Assignment:
The answer must be an exact copy of the lines from the one with "Given: Click the" to the last line of the entries below, both included, and must contain no pictures.

Information given:
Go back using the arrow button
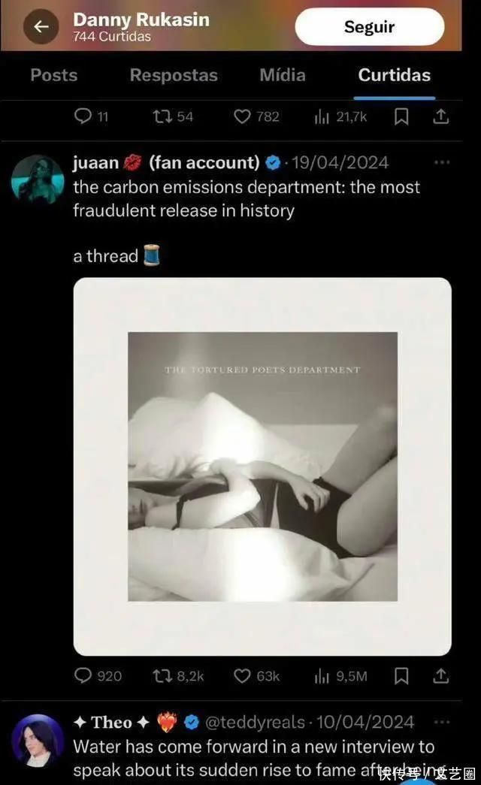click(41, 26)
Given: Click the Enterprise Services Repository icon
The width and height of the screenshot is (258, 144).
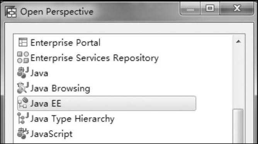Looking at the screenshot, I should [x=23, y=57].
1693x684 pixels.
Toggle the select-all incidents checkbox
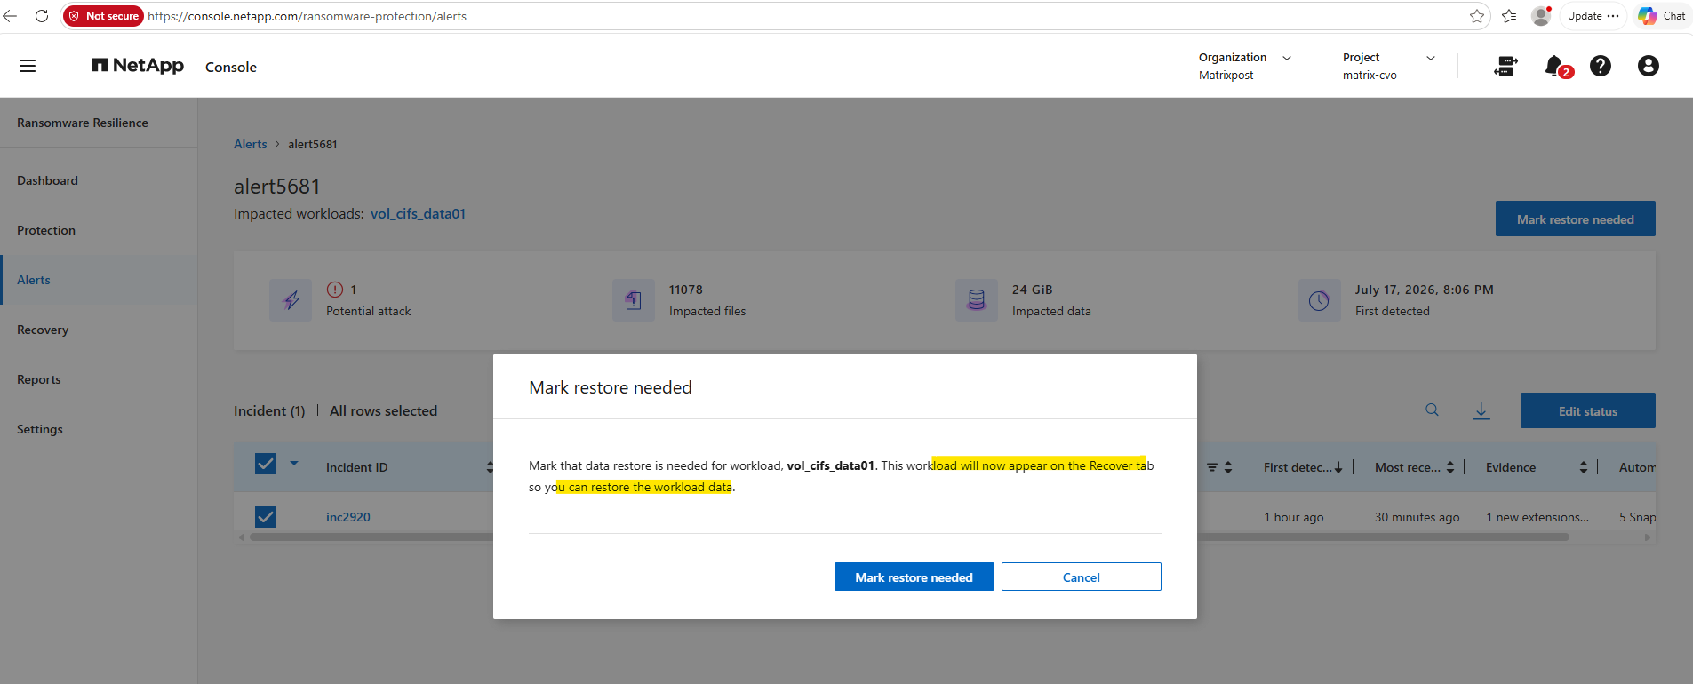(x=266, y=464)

Exercise output:
Given: Click the Enterprise Services Repository icon
The width and height of the screenshot is (258, 144).
Looking at the screenshot, I should [x=23, y=57].
1693x684 pixels.
Toggle the select-all incidents checkbox
(x=266, y=464)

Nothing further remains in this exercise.